INFORMATION PROVIDED START

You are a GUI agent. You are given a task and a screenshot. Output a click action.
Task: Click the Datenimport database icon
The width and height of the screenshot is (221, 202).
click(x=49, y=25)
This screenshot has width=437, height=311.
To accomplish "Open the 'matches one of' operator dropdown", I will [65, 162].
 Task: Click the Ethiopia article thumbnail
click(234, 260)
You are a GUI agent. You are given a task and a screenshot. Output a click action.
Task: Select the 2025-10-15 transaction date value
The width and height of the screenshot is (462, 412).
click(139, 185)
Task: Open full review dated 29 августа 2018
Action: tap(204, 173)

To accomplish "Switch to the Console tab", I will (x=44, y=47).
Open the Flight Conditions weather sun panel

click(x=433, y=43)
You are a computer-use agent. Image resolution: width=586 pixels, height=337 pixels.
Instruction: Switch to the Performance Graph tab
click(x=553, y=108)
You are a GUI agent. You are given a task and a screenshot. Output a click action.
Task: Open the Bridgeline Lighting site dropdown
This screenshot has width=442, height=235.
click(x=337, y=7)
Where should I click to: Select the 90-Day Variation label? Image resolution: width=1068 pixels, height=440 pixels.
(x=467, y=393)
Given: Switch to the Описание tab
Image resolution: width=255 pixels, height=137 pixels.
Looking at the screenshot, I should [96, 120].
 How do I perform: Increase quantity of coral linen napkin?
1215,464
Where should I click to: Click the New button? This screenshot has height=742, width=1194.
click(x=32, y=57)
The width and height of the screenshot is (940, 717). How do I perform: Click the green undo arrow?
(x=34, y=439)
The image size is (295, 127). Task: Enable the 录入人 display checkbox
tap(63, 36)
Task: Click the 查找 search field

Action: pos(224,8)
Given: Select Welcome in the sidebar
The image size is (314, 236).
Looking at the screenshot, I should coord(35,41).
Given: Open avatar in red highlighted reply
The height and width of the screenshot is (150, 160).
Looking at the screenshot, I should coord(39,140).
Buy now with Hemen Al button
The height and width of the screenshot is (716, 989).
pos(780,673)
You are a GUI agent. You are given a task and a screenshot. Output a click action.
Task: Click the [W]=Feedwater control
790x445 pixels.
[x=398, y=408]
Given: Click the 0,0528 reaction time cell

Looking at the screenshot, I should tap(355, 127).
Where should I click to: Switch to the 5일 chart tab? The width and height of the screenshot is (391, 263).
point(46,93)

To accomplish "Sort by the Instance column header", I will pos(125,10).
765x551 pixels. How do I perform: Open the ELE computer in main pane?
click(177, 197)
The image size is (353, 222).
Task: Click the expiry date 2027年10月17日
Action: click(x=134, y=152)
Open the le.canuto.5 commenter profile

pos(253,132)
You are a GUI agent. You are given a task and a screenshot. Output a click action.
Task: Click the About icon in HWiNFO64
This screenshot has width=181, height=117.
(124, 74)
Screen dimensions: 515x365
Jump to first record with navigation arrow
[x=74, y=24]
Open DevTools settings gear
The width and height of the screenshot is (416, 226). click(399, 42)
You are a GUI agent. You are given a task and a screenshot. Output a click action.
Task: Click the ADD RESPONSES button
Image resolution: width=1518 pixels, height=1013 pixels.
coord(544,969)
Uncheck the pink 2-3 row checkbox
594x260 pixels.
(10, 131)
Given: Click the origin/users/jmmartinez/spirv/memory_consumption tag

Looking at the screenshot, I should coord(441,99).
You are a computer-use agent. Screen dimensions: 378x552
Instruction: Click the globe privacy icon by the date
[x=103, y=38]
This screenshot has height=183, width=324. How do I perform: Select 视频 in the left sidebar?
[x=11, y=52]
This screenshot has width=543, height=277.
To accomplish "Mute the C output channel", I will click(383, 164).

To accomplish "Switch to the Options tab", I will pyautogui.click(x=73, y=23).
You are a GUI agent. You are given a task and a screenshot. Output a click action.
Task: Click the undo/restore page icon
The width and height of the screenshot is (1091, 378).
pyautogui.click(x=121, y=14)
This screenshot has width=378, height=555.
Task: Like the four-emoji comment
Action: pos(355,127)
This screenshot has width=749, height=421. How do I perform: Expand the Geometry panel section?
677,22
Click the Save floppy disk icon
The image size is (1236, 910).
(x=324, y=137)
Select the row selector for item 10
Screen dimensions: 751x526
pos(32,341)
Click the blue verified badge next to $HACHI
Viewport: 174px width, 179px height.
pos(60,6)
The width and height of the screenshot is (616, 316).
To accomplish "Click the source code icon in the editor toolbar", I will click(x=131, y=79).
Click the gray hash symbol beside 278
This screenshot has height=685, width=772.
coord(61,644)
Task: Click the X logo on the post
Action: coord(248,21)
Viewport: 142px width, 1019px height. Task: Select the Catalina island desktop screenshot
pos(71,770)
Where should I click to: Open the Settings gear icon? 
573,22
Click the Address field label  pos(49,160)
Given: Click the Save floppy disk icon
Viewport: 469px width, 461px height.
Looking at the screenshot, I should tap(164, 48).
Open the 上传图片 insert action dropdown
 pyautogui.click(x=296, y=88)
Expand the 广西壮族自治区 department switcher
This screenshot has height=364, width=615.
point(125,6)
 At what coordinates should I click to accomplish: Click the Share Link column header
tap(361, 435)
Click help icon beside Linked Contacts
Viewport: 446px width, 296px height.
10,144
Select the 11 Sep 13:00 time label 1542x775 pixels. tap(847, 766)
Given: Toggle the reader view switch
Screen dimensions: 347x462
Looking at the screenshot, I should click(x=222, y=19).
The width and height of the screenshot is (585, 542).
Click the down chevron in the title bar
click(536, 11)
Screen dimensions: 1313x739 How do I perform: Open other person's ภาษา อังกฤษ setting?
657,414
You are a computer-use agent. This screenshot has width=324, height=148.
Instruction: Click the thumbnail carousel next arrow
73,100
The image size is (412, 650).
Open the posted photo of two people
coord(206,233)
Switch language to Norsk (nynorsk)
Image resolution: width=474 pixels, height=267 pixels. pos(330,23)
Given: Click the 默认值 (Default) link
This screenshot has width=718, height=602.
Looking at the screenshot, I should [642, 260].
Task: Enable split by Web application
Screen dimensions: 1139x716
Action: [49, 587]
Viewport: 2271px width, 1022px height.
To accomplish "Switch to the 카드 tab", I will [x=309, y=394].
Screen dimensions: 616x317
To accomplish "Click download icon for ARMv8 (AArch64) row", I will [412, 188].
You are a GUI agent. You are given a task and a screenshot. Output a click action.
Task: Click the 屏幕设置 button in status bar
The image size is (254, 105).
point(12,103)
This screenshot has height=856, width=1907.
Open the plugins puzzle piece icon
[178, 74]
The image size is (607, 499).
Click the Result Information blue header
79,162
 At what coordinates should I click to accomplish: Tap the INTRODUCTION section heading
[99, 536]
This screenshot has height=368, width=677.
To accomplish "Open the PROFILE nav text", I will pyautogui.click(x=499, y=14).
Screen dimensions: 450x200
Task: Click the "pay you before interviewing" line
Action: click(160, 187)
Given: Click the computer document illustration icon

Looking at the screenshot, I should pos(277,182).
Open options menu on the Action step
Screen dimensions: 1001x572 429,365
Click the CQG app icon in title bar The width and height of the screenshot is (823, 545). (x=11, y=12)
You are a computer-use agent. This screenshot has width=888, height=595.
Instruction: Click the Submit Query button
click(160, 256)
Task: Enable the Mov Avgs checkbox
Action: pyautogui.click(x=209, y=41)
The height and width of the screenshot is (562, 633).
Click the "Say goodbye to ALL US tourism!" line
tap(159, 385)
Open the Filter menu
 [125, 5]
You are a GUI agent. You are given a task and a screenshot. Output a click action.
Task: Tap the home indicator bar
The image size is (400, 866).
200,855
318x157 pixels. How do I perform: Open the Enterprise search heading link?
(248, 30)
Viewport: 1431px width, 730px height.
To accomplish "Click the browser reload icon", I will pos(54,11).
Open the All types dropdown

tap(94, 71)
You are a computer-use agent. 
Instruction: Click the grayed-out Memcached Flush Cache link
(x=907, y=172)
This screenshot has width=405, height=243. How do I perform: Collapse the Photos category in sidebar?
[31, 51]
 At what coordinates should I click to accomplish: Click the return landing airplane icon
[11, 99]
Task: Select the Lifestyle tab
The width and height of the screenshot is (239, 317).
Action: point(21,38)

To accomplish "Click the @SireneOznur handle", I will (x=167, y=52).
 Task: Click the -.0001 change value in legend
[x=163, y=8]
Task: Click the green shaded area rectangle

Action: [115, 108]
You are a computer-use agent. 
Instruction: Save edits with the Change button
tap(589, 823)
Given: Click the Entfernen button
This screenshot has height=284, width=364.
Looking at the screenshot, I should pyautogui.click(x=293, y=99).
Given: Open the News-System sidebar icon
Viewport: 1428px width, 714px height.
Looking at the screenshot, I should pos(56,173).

INFORMATION PROVIDED END

WHAT TO PRODUCE:
From the listing above, repeat exactly the lines starting at the line that includes "Screen dimensions: 515x365" and ending at the line that includes "Task: Click the ADD RESPONSES button", with nothing outside that span.

SOLUTION FOR THIS PROBLEM:
Screen dimensions: 515x365
Jump to first record with navigation arrow
[x=74, y=24]
Open DevTools settings gear
The width and height of the screenshot is (416, 226). click(399, 42)
You are a GUI agent. You are given a task and a screenshot. Output a click action.
Task: Click the ADD RESPONSES button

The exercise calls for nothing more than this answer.